A reincidência, repetidamente constatada, é que tem conduzido a Corte a rejeitar contas do prefeito João Henrique, na medida em que ela traduz ineficiência, ineficácia e desleixo na administração dos recursos públicos e no cumprimento da Lei.
Na
sessão desta quinta-feira (13/12), o Tribunal de Contas dos
Municípios votou pela rejeição das contas da
Prefeitura de Salvador, na administração de João
Henrique de Barradas Carneiro, relativas ao exercício de 2011.
O
voto condutor da decisão, acolhido, na íntegra, por
todos os demais componentes do plenário, foi emitido pelo
Conselheiro José Alfredo Rocha Dias, primeiro técnico a
ter assento no Plenário do TCM, foi Auditor, e que faz questão
de manter a respectiva postura, infenso a influências de
natureza política, o que é reconhecido dentro e fora da
Corte.
Este é o terceiro
ano consecutivo em que as contas do prefeito João Henrique são
rejeitadas.
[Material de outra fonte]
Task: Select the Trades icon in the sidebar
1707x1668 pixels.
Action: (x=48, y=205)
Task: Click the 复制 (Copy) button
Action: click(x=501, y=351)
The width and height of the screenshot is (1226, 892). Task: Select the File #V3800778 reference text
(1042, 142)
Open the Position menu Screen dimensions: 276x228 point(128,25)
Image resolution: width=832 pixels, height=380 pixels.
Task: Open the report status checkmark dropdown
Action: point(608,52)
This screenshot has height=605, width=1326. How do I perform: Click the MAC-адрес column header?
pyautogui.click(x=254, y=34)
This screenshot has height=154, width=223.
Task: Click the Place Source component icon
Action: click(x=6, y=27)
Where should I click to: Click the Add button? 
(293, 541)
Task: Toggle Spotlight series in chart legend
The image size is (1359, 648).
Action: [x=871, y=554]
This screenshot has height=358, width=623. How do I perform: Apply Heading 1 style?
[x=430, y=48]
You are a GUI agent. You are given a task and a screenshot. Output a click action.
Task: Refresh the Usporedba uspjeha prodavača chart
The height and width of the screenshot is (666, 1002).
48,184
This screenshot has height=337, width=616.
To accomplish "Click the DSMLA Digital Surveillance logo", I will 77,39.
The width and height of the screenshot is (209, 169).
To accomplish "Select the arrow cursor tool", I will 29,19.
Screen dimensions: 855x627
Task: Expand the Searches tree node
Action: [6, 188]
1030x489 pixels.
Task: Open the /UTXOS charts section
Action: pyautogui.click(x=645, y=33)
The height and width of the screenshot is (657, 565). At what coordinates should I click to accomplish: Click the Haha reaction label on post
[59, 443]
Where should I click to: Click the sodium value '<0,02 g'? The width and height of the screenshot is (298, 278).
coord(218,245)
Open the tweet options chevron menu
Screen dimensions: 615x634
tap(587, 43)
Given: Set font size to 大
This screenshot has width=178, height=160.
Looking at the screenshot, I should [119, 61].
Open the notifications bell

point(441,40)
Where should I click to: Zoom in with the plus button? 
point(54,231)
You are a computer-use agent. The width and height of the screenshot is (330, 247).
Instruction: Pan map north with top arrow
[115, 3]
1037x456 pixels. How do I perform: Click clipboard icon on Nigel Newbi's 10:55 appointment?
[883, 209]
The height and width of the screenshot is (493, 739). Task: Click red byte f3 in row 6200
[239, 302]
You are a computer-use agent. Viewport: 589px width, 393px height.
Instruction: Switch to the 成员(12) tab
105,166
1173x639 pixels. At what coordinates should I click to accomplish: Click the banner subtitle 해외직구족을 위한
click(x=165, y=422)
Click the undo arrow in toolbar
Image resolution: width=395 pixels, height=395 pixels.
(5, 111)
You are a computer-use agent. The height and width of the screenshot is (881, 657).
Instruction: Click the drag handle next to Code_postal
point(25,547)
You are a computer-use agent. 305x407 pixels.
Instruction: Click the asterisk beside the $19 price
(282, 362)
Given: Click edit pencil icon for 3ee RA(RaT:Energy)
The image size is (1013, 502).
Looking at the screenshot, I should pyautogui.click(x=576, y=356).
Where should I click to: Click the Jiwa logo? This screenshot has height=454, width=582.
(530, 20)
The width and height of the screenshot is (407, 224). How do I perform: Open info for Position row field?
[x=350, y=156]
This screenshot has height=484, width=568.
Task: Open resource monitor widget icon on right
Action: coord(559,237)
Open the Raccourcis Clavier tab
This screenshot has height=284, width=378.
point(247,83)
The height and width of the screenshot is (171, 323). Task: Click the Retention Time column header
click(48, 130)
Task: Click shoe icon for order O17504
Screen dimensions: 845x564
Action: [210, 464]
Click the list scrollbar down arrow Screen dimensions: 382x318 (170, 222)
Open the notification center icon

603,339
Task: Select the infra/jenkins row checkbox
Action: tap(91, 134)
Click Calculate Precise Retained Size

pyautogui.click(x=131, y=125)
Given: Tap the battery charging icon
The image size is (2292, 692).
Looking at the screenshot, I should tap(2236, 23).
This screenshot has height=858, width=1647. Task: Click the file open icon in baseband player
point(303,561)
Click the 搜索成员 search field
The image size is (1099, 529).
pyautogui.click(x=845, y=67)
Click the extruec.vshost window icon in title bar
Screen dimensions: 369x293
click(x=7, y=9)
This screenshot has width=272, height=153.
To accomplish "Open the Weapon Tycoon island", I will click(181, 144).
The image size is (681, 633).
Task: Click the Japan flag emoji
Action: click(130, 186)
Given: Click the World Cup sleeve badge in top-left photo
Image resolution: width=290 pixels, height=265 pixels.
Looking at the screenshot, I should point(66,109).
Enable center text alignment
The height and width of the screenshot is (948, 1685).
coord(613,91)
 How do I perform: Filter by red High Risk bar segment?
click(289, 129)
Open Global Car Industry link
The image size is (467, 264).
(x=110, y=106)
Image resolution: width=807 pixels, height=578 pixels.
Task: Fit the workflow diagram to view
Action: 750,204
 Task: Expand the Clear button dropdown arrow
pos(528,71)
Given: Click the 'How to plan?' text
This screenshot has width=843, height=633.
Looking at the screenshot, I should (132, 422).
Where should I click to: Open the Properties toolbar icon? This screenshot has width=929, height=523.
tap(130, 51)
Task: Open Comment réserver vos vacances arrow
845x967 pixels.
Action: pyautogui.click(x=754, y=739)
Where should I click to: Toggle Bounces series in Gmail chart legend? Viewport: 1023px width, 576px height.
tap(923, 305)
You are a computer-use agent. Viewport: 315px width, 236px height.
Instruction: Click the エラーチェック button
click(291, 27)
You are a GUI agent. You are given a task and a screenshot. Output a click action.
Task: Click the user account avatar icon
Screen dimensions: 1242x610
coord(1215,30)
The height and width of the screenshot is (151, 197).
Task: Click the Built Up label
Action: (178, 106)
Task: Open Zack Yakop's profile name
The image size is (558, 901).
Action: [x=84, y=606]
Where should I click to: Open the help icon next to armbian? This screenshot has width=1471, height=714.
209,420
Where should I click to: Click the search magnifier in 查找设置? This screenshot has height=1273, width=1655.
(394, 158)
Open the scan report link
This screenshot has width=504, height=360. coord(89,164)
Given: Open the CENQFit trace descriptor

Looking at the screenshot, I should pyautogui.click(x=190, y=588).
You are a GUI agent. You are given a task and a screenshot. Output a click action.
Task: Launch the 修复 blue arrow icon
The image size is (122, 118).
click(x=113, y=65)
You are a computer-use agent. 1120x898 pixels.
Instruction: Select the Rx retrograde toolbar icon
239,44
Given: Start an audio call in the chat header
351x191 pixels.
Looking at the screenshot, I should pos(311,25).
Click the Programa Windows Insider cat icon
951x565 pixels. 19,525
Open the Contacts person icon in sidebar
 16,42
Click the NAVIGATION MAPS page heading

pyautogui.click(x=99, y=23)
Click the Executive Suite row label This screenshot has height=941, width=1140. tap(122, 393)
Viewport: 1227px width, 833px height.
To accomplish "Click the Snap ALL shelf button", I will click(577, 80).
As de 2009 e 2010 também o foram, tendo como
relatores, respectivamente, os Conselheiros Plínio Carneiro
Filho e Raimundo Moreira.
Além da rejeição,
a relatoria imputou multa ao gestor, no valor máximo de R$
36.069,00, determinando o encaminhamento de representação
ao douto Ministério Público Estadual para adoção
das providências que aquela Procuradoria entenda aplicáveis,
no âmbito de suas elevadas competências.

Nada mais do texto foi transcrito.